When Francois Thurot was defeated by British forces at the Mull of Galloway in February 1760, even the British public openly mourned the death of the feared French privateer and naval merchant captain.
At its Marine Sale on April 24 Bonhams is to offer a Derek Gardner painting depicting the French Commodore’s final sea battle, capturing the moments before his ship, the Maréchal de Belle-Isle, was taken by Captain John Elliot’s H.M.S Æolus (estimate £20,000 – £30,000).
Thurot’s defeat was a pivotal moment during the first truly global conflict – the Seven Years’ War – and contributed to Britain’s ultimate defeat of the French army. Their victory in that final battle is seen as vital in securing the supremacy of the British forces during the war, as it resulted in the capture of key regions in North America including Canada and the eastern section of French Louisiana.
Thurot’s Last Fight portrays the final encounter between Thurot and Elliot at the southern-most point of the Scottish border. The cluster of ships in the painting can be seen engaged in tense warfare, with Thurot’s ship on fire.
The final encounter between the ships ended four years of terrorism wreaked by the Frenchman on the British navy. In one year, he captured more than 60 vessels off the British coast.
On February 21st Thurot and 600 men attacked Carrickfergus, before navigating the Belle-Isle through the coasts of Northern Ireland towards the Isle of Man. After months at sea, the French fleet was depleted and was reported to be surviving on raw potatoes.
Meanwhile, the Duke of Bedford discovered the location of the French squadron and gathered all the ships he could to send them north. The naval frigates included the Æolus, Pallas and Brilliant commanded by Elliot. On February 28th, the British ships sighted the French fleet and there followed a four-hour cat-and-mouse chase from Belfast to the Mull of Galloway, where a bloody 90-minute exchange ensued between the two naval forces before Thurot’s ship was finally captured.
With his ships already badly damaged, Thurot suffered from the outset, losing his bowsprit and many men in the initial attack, before a second broadside secured victory for the British forces, killing 160 men – among them Thurot.

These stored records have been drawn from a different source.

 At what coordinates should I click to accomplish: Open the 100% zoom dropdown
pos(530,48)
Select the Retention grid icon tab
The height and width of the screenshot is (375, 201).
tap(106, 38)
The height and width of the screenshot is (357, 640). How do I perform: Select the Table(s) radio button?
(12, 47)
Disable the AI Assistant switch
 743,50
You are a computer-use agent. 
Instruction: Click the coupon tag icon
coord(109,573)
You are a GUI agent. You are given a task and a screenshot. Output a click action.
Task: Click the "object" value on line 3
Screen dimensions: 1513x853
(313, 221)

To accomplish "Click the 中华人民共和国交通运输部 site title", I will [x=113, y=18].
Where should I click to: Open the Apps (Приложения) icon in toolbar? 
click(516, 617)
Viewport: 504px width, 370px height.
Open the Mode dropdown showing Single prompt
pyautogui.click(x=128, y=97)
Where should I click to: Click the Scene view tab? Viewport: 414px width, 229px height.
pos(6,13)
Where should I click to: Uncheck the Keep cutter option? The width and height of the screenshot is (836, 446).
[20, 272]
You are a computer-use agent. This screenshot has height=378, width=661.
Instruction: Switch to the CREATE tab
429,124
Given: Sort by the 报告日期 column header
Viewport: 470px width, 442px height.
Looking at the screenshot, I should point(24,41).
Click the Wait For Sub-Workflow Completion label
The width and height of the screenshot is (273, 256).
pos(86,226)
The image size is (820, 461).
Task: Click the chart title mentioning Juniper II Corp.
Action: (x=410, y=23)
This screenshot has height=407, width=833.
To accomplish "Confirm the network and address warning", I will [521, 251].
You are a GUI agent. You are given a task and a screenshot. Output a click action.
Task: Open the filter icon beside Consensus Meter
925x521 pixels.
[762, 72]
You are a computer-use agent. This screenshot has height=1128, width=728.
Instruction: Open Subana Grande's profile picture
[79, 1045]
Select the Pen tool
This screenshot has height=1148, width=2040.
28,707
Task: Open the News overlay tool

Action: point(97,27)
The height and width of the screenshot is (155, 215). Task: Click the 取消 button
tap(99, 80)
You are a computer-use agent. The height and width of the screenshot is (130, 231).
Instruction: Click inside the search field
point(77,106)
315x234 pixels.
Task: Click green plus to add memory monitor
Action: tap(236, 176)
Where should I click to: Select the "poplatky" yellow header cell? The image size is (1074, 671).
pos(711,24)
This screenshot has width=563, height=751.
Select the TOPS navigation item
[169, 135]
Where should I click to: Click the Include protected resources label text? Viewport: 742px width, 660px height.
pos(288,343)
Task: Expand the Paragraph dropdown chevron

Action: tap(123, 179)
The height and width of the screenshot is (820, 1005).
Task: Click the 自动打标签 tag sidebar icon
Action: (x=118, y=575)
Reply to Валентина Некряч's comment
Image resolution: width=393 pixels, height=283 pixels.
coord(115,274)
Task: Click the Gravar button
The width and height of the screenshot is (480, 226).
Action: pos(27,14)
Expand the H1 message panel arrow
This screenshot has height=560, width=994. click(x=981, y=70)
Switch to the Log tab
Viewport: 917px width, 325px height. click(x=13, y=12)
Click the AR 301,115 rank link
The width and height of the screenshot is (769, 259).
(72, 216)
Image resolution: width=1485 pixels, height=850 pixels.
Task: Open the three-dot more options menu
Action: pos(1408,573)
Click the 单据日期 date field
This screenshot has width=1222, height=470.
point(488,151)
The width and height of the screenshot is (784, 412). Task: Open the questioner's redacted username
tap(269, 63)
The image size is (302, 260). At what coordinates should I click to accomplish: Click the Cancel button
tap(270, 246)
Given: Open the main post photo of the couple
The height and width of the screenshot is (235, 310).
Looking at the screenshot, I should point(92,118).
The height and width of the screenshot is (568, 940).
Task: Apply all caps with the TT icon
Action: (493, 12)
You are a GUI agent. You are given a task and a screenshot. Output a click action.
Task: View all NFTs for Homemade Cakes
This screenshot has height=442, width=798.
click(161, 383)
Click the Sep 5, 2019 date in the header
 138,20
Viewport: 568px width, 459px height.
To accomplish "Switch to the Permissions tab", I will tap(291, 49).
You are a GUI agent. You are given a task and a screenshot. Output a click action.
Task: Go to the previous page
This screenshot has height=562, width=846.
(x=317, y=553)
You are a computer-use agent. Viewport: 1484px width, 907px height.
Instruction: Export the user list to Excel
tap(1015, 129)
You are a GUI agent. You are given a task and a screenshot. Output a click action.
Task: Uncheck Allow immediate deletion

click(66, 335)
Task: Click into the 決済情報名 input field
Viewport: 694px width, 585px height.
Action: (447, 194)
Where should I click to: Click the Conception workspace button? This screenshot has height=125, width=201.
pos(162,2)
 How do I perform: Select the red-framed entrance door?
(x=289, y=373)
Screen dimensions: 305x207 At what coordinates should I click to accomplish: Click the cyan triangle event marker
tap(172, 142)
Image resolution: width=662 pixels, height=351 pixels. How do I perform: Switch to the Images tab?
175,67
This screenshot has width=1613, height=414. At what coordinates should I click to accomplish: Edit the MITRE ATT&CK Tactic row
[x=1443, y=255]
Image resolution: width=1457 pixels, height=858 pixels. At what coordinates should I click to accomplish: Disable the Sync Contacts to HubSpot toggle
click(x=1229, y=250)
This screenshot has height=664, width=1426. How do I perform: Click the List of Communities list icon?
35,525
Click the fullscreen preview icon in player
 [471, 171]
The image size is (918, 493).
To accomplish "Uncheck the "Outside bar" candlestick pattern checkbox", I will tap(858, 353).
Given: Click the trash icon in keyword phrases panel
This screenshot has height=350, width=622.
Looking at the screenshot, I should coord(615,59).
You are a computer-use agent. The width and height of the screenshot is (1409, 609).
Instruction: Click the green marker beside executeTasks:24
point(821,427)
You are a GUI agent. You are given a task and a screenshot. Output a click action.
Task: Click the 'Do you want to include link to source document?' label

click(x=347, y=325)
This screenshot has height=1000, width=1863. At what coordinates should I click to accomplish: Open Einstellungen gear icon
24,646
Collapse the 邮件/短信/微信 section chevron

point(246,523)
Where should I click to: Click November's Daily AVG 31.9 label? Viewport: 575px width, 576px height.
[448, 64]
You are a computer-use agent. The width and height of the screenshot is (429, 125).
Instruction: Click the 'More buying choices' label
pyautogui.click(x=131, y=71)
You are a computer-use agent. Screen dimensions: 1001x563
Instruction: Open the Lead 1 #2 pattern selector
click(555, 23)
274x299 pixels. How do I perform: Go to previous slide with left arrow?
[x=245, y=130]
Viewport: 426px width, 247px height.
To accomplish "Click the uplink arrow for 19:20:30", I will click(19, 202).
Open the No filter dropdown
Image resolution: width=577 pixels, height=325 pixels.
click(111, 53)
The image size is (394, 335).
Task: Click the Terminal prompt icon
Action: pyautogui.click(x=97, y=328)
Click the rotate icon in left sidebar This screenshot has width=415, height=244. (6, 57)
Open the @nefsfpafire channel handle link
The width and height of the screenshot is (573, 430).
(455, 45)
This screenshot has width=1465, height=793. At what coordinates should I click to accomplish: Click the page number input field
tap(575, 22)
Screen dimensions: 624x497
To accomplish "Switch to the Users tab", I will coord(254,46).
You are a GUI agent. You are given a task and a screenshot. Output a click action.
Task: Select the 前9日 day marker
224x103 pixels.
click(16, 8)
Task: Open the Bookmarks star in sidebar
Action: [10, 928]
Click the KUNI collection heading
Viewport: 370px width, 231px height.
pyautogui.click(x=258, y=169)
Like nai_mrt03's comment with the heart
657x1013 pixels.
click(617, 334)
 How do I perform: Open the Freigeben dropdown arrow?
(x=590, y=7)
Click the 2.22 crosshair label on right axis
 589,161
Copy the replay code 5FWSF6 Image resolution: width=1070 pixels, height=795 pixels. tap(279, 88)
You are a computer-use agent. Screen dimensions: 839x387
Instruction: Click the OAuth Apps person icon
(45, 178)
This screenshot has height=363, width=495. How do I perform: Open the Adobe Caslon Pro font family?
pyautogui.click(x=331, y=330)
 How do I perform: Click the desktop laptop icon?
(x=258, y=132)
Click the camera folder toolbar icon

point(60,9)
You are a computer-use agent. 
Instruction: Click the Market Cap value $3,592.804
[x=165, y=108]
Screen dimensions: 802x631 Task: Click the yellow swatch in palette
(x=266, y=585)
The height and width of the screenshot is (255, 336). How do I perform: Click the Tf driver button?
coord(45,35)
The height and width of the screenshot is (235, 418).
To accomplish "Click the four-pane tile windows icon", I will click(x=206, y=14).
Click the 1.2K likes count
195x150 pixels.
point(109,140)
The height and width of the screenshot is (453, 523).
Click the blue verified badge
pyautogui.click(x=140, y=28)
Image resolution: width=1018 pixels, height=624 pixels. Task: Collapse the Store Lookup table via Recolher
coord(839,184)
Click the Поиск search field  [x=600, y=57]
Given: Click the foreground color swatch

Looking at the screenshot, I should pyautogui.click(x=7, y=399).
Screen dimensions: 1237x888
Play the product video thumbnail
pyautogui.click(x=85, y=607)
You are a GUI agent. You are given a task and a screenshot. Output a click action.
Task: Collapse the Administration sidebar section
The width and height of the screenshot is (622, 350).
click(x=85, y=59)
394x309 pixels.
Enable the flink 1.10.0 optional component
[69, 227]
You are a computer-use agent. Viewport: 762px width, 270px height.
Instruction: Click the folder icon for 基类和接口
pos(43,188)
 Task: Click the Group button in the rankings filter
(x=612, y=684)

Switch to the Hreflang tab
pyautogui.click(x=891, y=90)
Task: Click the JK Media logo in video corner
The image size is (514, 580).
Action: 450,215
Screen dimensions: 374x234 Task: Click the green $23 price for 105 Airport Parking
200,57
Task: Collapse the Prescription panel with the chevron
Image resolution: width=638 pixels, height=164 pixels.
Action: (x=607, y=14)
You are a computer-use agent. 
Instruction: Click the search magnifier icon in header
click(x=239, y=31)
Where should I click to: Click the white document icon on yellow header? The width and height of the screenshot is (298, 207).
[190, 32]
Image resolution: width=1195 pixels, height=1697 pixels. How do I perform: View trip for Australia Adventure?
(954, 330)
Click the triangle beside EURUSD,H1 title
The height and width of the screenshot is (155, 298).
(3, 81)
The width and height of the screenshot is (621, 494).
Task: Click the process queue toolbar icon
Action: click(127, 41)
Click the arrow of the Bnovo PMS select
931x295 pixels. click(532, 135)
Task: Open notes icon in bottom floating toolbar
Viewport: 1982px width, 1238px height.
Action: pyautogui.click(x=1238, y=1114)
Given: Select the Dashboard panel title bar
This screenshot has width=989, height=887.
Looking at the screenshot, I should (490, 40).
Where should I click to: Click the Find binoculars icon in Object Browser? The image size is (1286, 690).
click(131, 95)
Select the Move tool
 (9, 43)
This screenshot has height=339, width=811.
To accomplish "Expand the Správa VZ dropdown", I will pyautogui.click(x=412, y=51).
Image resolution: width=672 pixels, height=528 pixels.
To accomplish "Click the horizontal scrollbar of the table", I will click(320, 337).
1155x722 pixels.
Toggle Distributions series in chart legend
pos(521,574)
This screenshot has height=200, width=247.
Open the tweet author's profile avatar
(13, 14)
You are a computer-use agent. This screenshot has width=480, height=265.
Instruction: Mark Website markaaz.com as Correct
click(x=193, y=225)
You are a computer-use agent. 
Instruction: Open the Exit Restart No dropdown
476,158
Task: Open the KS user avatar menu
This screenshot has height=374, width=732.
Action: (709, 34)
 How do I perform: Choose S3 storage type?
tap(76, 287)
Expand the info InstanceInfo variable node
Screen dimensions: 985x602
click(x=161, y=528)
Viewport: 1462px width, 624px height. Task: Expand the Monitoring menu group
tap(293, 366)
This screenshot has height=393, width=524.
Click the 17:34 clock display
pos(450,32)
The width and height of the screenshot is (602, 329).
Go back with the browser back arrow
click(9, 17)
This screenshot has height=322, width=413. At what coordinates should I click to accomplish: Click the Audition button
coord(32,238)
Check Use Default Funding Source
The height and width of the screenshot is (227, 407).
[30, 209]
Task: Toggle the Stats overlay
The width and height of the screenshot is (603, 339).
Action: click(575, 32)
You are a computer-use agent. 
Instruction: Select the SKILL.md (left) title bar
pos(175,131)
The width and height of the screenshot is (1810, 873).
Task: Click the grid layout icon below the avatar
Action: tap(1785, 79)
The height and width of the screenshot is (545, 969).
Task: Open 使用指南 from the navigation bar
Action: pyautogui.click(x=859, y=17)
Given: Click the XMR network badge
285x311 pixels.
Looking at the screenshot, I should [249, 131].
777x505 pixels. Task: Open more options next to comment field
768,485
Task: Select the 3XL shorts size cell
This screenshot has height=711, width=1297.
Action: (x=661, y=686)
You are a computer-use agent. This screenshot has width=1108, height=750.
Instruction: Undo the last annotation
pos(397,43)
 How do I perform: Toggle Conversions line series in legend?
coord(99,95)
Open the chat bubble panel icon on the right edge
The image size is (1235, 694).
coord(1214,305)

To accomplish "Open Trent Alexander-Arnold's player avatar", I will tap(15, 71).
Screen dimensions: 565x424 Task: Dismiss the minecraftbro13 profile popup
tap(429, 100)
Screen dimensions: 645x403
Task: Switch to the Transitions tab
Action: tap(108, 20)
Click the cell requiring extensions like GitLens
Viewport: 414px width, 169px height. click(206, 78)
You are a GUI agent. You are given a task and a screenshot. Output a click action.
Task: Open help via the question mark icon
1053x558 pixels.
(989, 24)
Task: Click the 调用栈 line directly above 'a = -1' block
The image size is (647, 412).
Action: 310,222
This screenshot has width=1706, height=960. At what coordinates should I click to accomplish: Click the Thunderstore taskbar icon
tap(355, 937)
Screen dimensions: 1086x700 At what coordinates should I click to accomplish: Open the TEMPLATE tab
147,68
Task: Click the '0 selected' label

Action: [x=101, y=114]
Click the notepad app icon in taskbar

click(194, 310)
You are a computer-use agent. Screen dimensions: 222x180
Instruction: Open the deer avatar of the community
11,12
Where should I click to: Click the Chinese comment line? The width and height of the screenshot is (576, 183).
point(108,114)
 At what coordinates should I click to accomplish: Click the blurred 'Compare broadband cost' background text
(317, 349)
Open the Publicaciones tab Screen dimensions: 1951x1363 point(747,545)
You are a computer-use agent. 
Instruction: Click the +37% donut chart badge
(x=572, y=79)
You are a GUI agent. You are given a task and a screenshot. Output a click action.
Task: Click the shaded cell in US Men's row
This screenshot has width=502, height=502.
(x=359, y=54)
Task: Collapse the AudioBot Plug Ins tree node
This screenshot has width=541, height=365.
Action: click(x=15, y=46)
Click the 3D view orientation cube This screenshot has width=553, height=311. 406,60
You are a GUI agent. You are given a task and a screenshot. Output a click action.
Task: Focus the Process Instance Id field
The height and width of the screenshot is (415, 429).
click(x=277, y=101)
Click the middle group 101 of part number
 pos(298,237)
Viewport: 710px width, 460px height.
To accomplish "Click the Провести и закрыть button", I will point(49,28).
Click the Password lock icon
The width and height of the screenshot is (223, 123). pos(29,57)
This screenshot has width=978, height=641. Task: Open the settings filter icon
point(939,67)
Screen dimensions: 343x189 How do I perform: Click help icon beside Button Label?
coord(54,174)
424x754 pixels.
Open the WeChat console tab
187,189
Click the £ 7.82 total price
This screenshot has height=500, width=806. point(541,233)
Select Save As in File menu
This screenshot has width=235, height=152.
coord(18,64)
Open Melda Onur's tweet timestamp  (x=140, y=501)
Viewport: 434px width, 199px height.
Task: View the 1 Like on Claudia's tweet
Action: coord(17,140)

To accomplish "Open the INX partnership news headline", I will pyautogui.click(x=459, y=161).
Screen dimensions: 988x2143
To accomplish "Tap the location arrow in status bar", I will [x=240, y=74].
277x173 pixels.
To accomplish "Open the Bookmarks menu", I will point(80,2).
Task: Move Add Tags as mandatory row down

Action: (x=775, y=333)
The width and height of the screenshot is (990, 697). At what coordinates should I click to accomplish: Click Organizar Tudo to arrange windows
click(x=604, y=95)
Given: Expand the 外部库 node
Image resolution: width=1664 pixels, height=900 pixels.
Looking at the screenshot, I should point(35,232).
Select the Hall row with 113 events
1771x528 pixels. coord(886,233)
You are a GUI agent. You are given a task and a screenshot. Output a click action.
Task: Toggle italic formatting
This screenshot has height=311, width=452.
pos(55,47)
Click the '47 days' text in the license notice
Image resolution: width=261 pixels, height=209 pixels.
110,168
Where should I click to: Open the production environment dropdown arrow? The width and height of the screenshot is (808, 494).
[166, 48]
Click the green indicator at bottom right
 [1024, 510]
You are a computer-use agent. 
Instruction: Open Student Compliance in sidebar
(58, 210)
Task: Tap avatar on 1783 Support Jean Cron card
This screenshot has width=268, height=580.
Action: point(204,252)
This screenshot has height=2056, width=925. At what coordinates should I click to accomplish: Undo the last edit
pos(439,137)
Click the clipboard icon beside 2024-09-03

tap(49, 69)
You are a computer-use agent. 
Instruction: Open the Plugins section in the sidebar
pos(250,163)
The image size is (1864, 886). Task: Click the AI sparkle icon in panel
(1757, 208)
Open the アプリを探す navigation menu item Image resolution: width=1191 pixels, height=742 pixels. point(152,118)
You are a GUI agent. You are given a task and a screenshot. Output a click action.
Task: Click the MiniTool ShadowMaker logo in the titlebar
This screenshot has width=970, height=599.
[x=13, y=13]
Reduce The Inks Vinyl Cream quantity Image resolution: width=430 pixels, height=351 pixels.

Thurot’s body was thrown over-board during the battle, and his corpse was found washed up on the Isle of Galloway, wrapped in a velvet curtain from the ship. He was found with his silver tobacco box, pocket-watch and ivory-poniard. The carpet has been kept at Monreith House, Dumfries, while Thurot’s watch is now in the possession of Castle Douglas. His ivory-poniard was recently exhibited at the Society of Antiquaries in Edinburgh.
During his lifetime, Thurot was a popular figure among the British public due to his grandfather’s Irish heritage. On his death there was an outpouring of grief from the inhabitants of Galloway, Dumfries and the neighbouring Irish coast. Ballads, biographies, paintings and engravings were produced commemorating his life, and he became a martyred ‘folk hero’.
Memoirs written by Reverend Francis Durand in 1760 reveal Thurot spent a number of years living in Paddington, where he gained the affections of the English with his ‘most obliging and generous disposition’. Detailing his involvement with the Freemasons in London, Durand’s memoirs suggest the Frenchman did not want to fight against the British.
In March 1760, the Newcastle Courant described the sailor as possessing ‘the most amiable characteristics of a sailor or soldier, intrepid Courage and extensive Humanity’. A letter printed in the paper commented that ‘most people are sorry for his death’.